## Kaynak Metin
※

Savaşın nasıl sona ereceğini söylemek zor. Aslında savaş şu anda uzamış durumda. Medyada ara sıra her iki taraf da karşı saldırıya geçileceğini söylüyor ama aslında böyle bir şey yok. Her halükarda, Ukrayna kazanırsa, ilk başta toplumda jingoistik bir coşku olacak ve yetkililer bu andan yararlanarak tüm siyasi muhaliflerini nihayet yok edecekler. Ancak gerçekte Ukrayna bundan zenginleşmeyecek, hatta Batılı emperyalistlere daha da bağımlı hale geleceğiz ki bu da zaten insanların maddi refahını etkiliyor ve gelecekte daha da büyük bir etkiye sahip olacak. Yetkililerin kendileri de sosyal alanı tahrip eden yasalar çıkararak buna katkıda bulunuyorlar.
Bu nedenle, savaştan sonra Ukrayna, insanlar arasında sınıf bilincinin gelişmesi için bir zeminin olacağı yoksul ve bağımlı otoriter bir devlet olacak.
Ancak işçi sınıfı için ne Ukrayna’nın zaferi ne de Rus hükümetinin zaferi iyi ya da ilerici bir şey getirecek. Burjuvazi işçi sınıfını daha da örgütsüzleştirmeye çalışacak ve işçiler arasında bazı memnuniyetsiz hareketler olması durumunda, yetkililer işçilere karşı terör estirecek. Prensip olarak, bu zaten kullanılıyor. Örneğin Zaporijya’da maaşları ödenmeyen otobüs şoförlerinin grevi durduruldu. Tehdit şu şekildeydi: “Ya ordu ya da işten çıkarmalar.” Ukraynalı denizciler için durum daha da kötüydü. Yaz aylarında Odessa’da bir miting düzenlediler, çünkü deniz sivillere kapalı ve kimse maaşlarını ödemiyor. Sonuç olarak miting, erkek protestoculara askerlik bildirimlerini vermeye çalışan askerlik kayıt bürosu tarafından kesildi ve her şey denizciler sendikasının başkanlarından birini gözaltına almaları ve onu “ulusal hain”, “faşist” vb. olarak suçlamalarıyla sona erdi. Elbette savaş sırasında işçilerin kendilerini savunabildikleri durumlar olduğunu söylemekte fayda var, ancak bu iki vaka ve mevzuattaki değişiklikler Ukrayna’da nasıl bir eğilim olduğunu ve Ukraynalı yetkililer kazanırsa neler olacağını çok iyi gösteriyor.

※

## Verilen Malzeme

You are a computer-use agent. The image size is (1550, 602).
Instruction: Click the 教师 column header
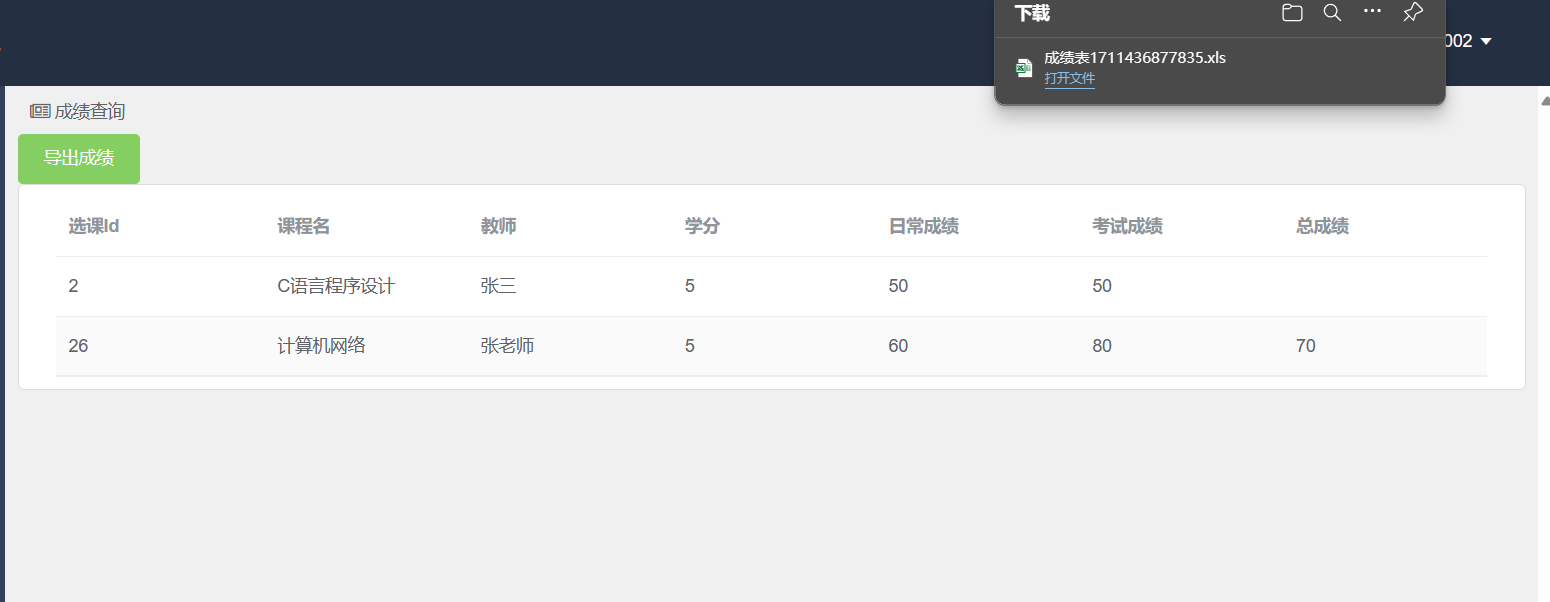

※

## Görev Yönergeleri
A) Ukrayna'daki savaşa ilişkin metnin "Savaşın nasıl sona" sözcükleriyle başlayıp "bir devlet olacak." sözcükleriyle biten bölümünü, "Batılı emperyalistlere" yerine "yabancı güçlere" kullanarak yeniden yazınız.
B) Ukrayna'daki savaşa ilişkin metni, son cümlesinden sonra gelecek kısımla sürdürünüz.

## Çözülmüş Sorular
A)
Savaşın nasıl sona ereceğini söylemek zor. Aslında savaş şu anda uzamış durumda. Medyada ara sıra her iki taraf da karşı saldırıya geçileceğini söylüyor ama aslında böyle bir şey yok. Her halükarda, Ukrayna kazanırsa, ilk başta toplumda jingoistik bir coşku olacak ve yetkililer bu andan yararlanarak tüm siyasi muhaliflerini nihayet yok edecekler. Ancak gerçekte Ukrayna bundan zenginleşmeyecek, hatta yabancı güçlere daha da bağımlı hale geleceğiz ki bu da zaten insanların maddi refahını etkiliyor ve gelecekte daha da büyük bir etkiye sahip olacak. Yetkililerin kendileri de sosyal alanı tahrip eden yasalar çıkararak buna katkıda bulunuyorlar.
Bu nedenle, savaştan sonra Ukrayna, insanlar arasında sınıf bilincinin gelişmesi için bir zeminin olacağı yoksul ve bağımlı otoriter bir devlet olacak.

B)
Rusya kazanırsa, bu da emekçi sınıflar için ilerici bir şey anlamına gelmeyecek. Komünist ve işçi hareketini boğdukları LDNR (Lugansk ve Donetsk Halk Cumhuriyetleri) deneyimini çok iyi hatırlıyoruz. Taraflardan birinin zaferi durumunda, kapitalistler ve uşakları altın içinde yüzerken, işçiler ve komünistler yoksulluk ve terörden başka bir şey elde edemeyecekler.
Burjuvazi zaferlerden fayda sağlayacaktır. Ukrayna burjuvazisi sermayesini koruyacak, belki de Rusya Federasyonu’ndan tazminat bile alacak. Batı burjuvazisi daha da fazla fayda sağlayacak, çünkü Ukrayna’ya mümkün olan her şekilde sponsor olan ve silah veren Batı’ydı. Rus rakibi Ukrayna pazarından tamamen silinecek. Avrupa ve Amerikan burjuvazisi sermayelerini ve nüfuzlarını genişletmek için daha fazla alana sahip olacak. Rusya Federasyonu’nun zaferi durumunda, Rus oligarklar da Ukrayna topraklarında AB ve ABD karşısındaki rakiplerini yok edecek ve Rus sermayesi bir kez daha egemen olacak.
NATO’DAN UKRAYNA’YA SİLAH TEDARİK EDİLMESİNE KARŞIYIZ
Son zamanlarda solda, özellikle de AB ve Kuzey Amerika’da, silah gönderme ve barış çağrısı yapma meselesi üzerine çokça tartışma yapılıyor. Sizin bu tartışmadaki duruşunuz nedir? Sizce Küresel Kuzey ve Küresel Güney’deki solcular Ukrayna solunu ve Ukrayna işçi sınıfını nasıl destekleyebilir?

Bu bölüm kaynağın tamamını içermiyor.